** Task inputs **
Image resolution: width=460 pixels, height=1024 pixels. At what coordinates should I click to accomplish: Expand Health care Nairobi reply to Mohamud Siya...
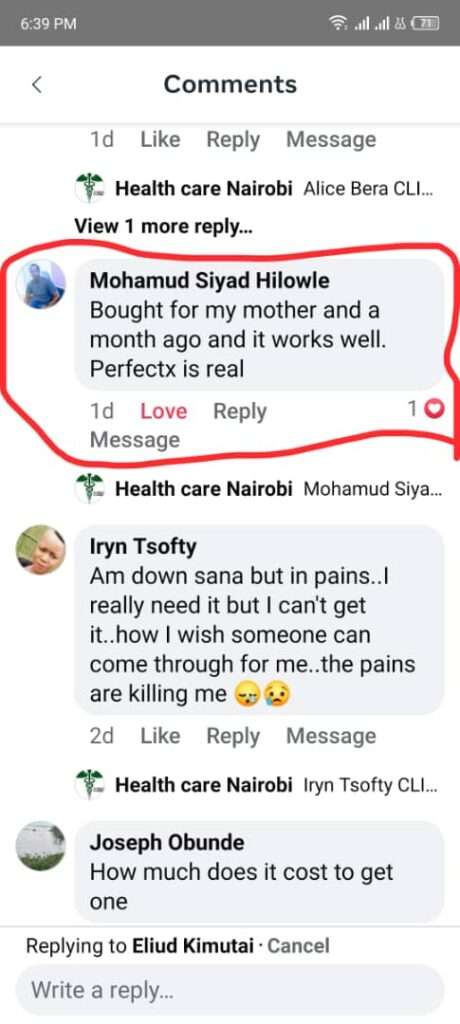click(278, 489)
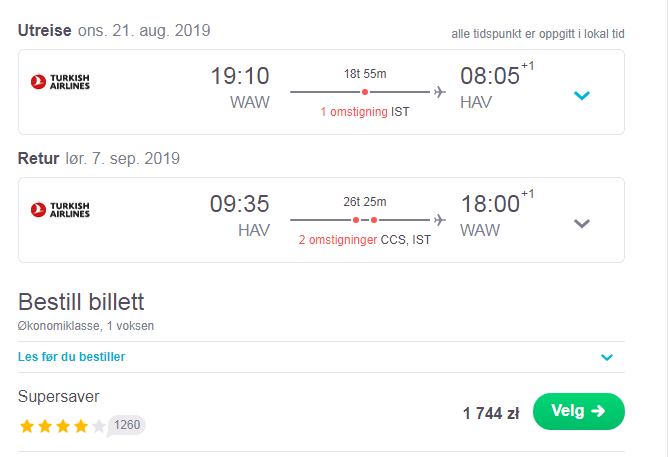Click the '1 omstigning IST' text
This screenshot has width=668, height=457.
click(x=365, y=112)
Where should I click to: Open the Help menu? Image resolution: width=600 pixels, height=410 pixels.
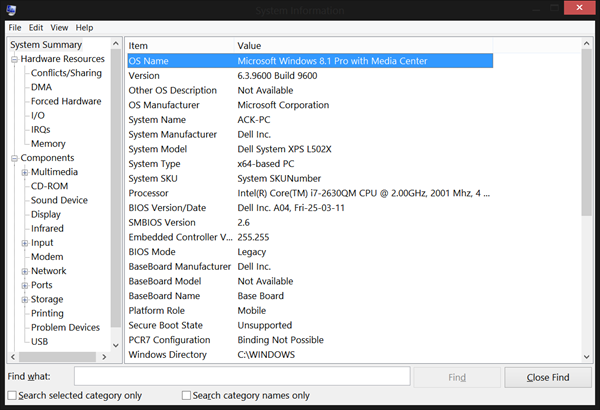click(x=84, y=27)
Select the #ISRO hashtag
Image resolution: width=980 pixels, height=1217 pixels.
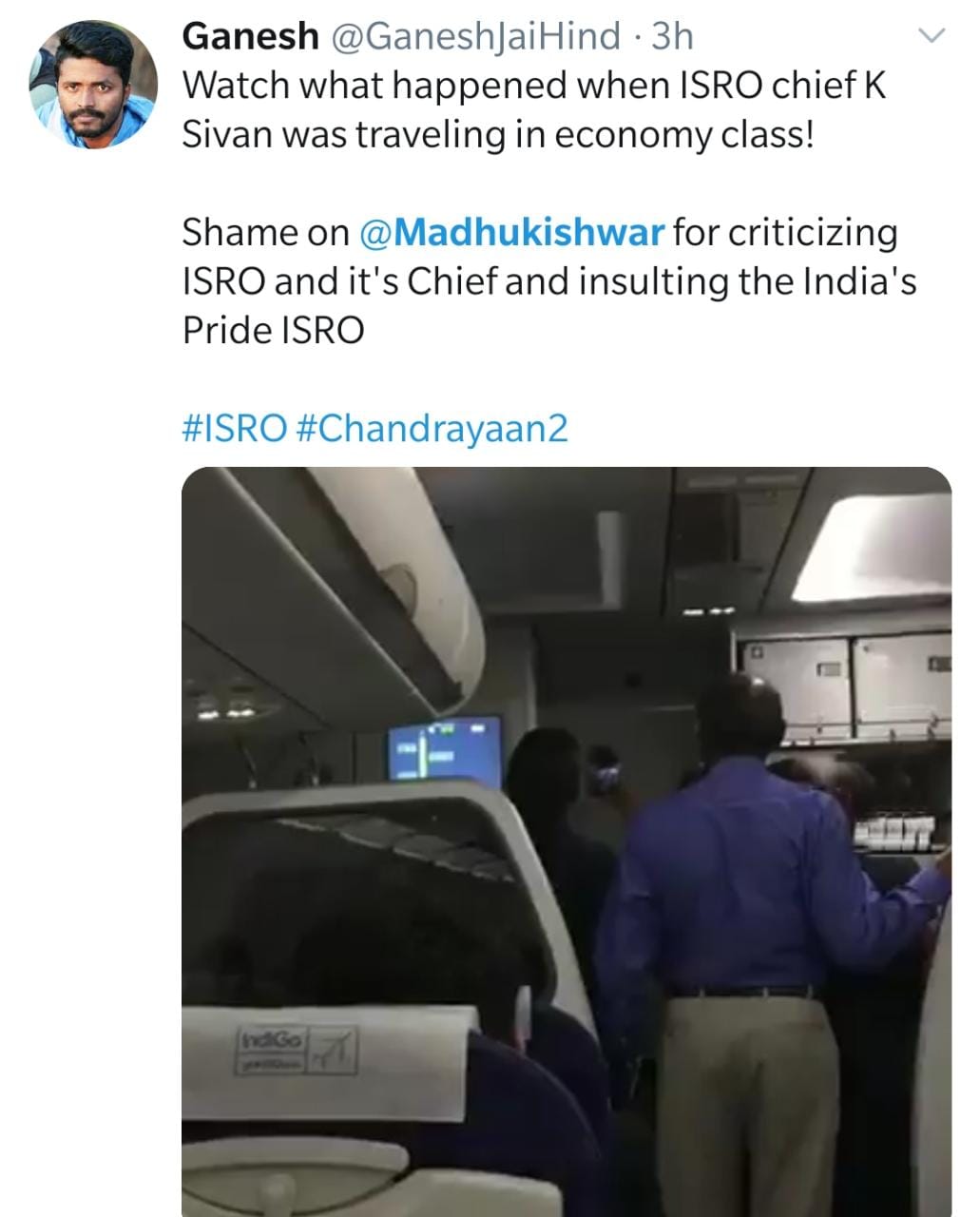click(x=234, y=428)
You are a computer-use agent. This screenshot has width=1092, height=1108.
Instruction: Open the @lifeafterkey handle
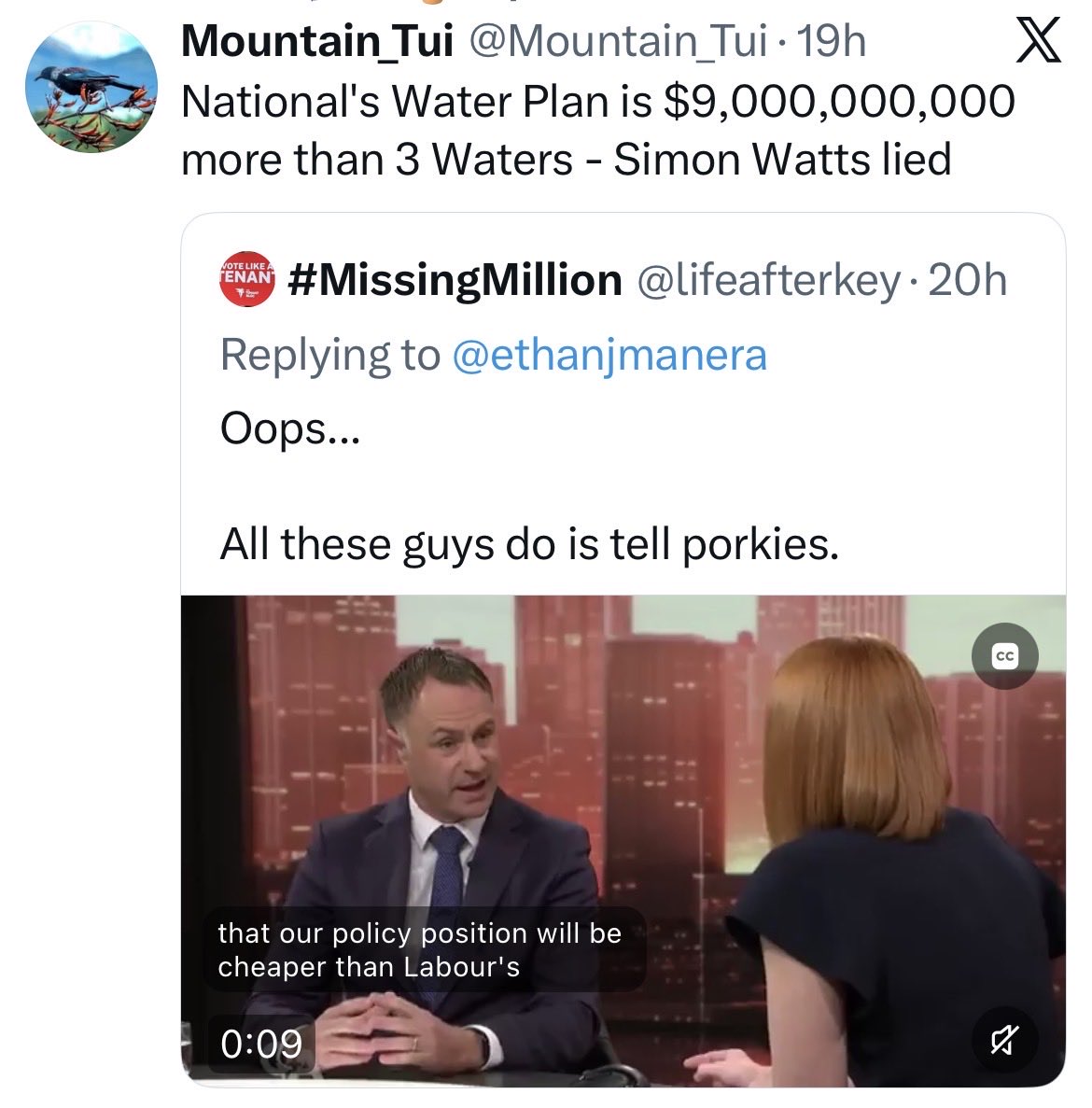pyautogui.click(x=768, y=279)
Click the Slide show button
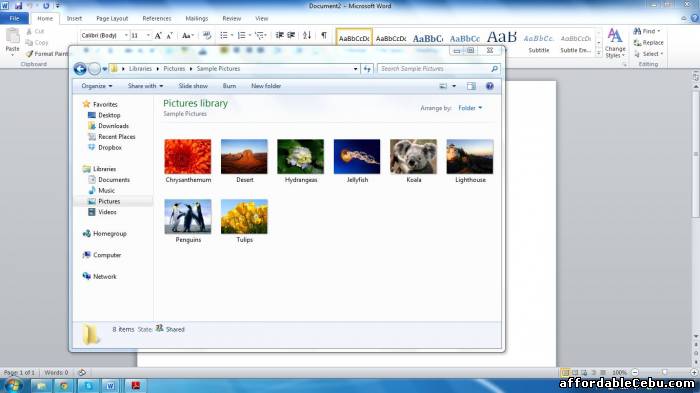Image resolution: width=700 pixels, height=393 pixels. click(x=193, y=86)
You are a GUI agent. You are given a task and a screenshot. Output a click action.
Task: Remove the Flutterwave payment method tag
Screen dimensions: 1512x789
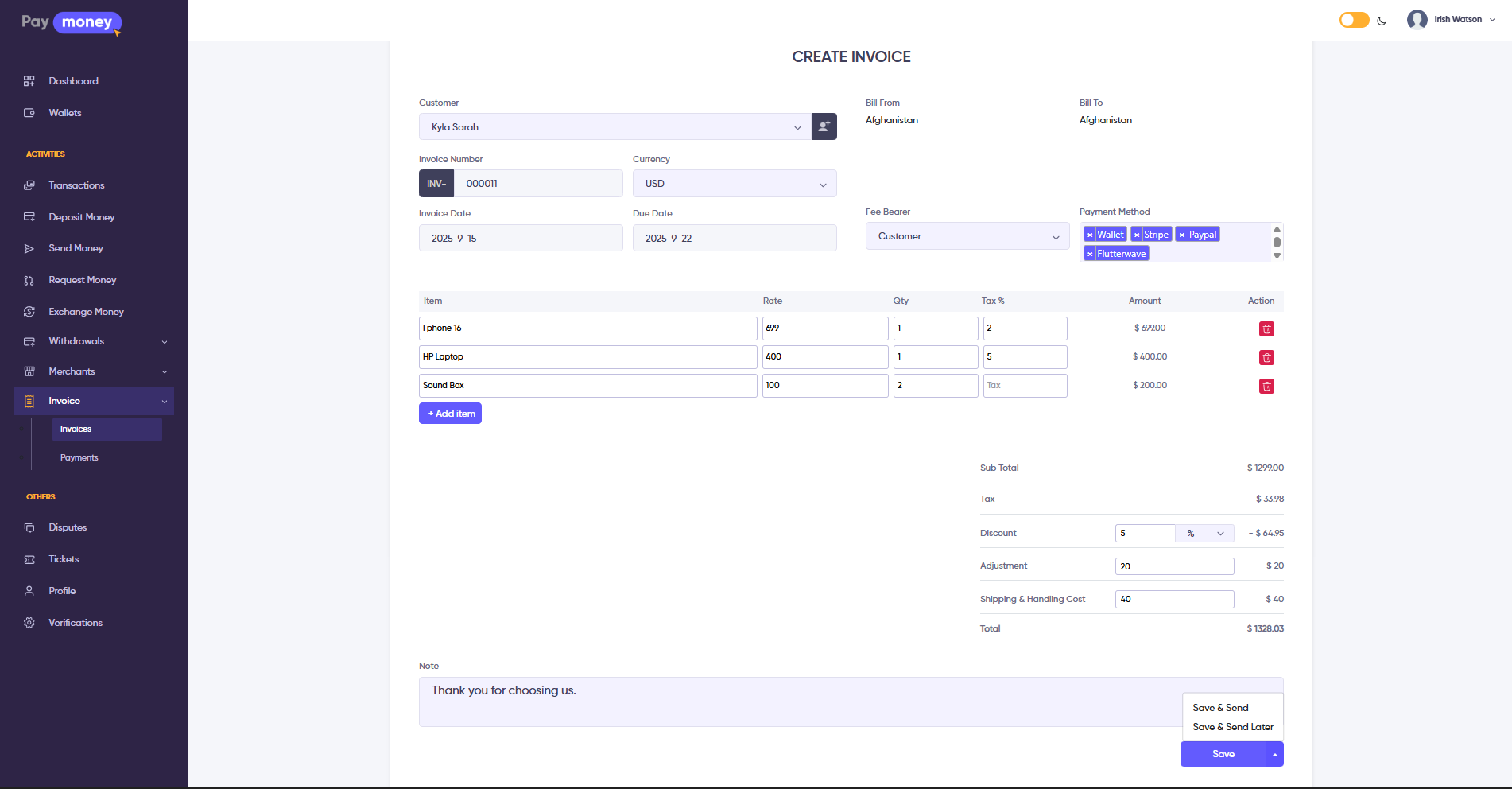click(x=1090, y=254)
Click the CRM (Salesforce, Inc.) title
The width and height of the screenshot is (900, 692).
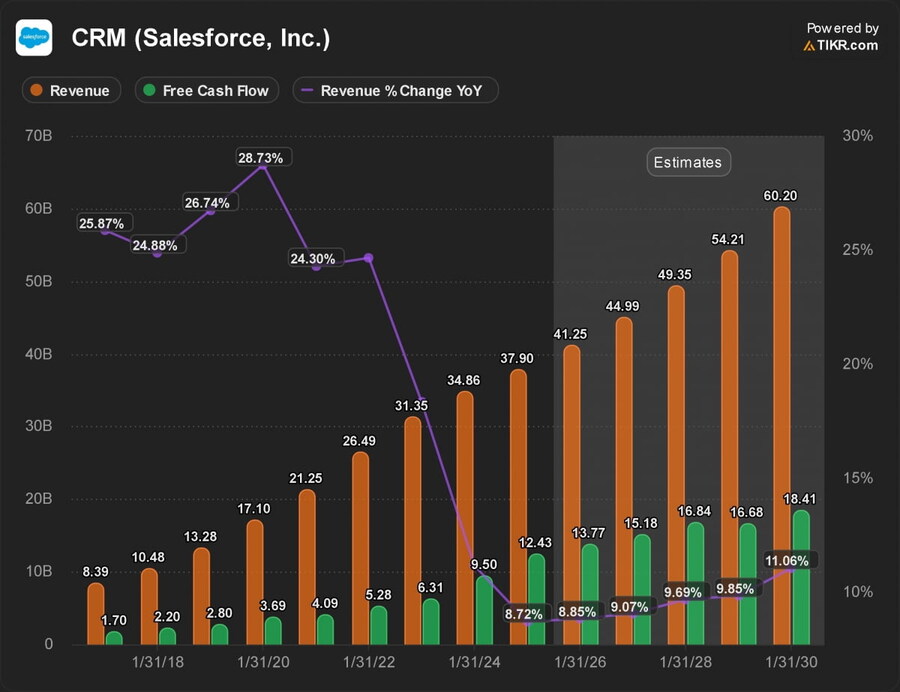pyautogui.click(x=201, y=39)
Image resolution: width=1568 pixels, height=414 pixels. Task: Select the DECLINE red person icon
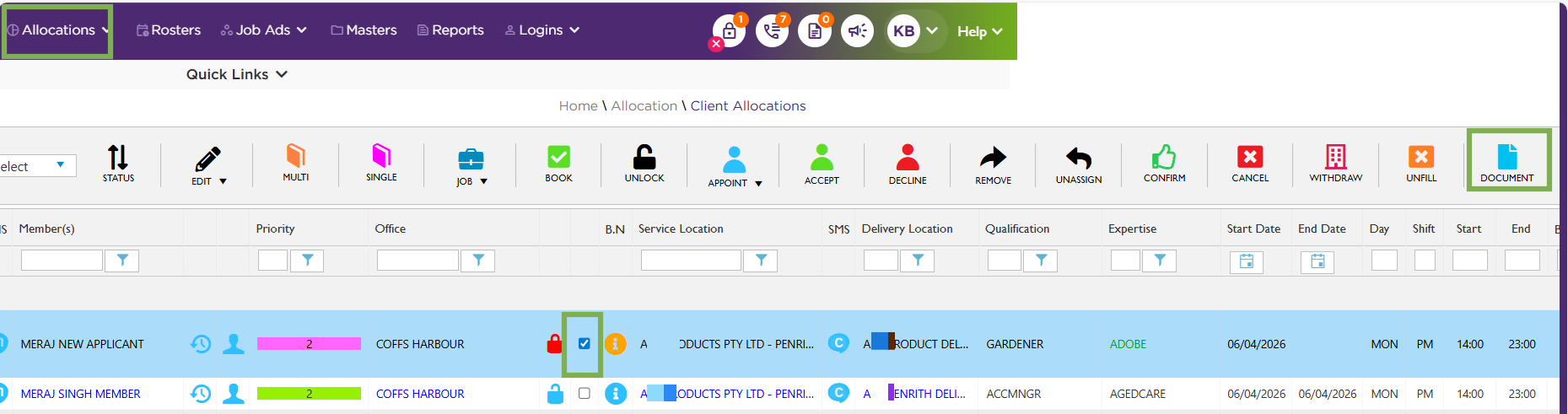pos(908,158)

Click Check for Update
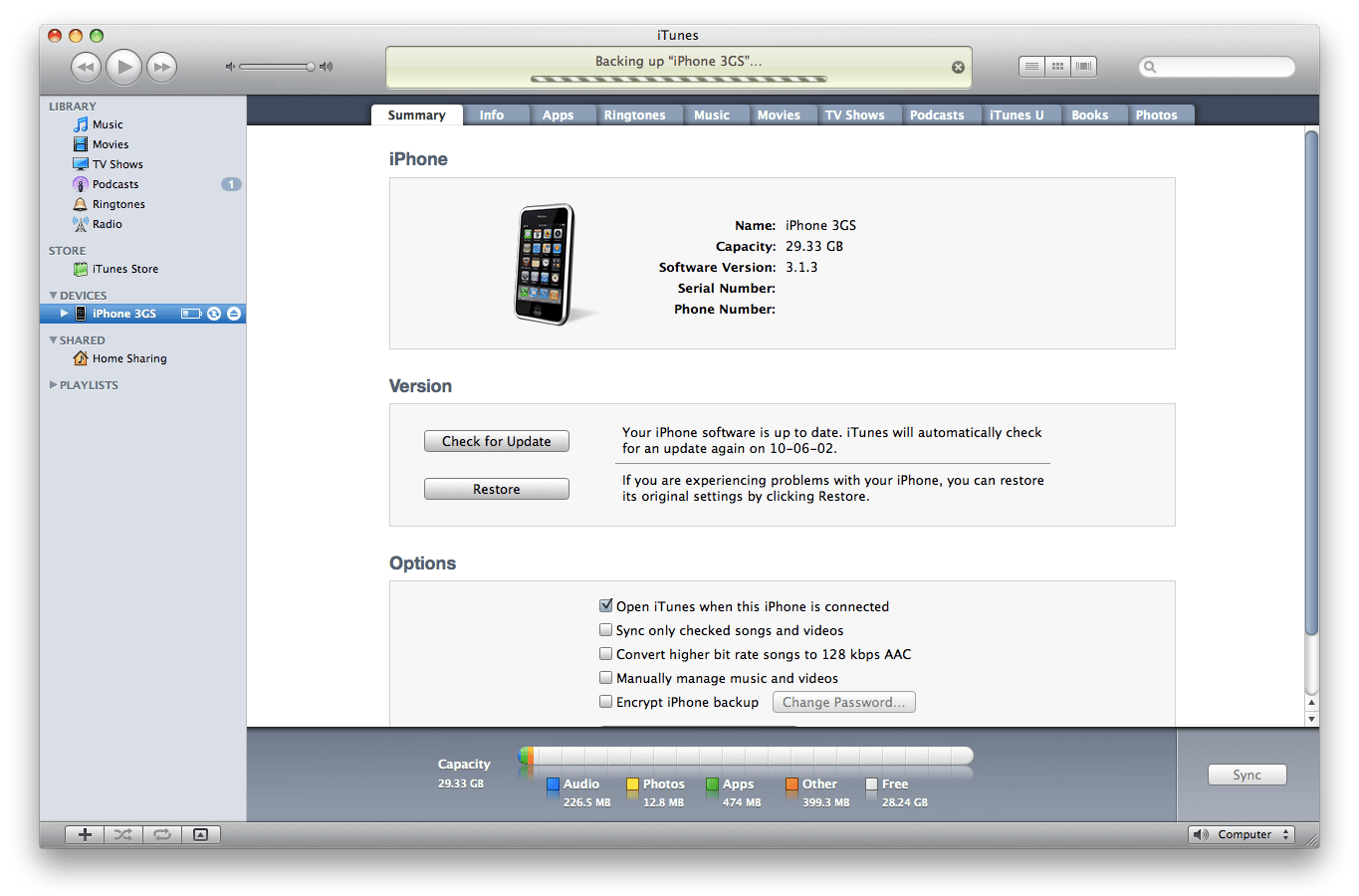click(x=496, y=440)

** Exercise objective **
Write out exactly, please, the lines that start at the one containing "Task: Remove the" and run through the final line of the entries, both included, leaving pictures out.

** Response to this exercise **
Task: Remove the Flutterwave payment method tag
Screen dimensions: 1512x789
click(x=1090, y=254)
Click the CRM (Salesforce, Inc.) title
The width and height of the screenshot is (900, 692).
pyautogui.click(x=201, y=39)
Image resolution: width=1568 pixels, height=414 pixels. Task: Select the DECLINE red person icon
pos(908,158)

Click Check for Update
click(x=496, y=440)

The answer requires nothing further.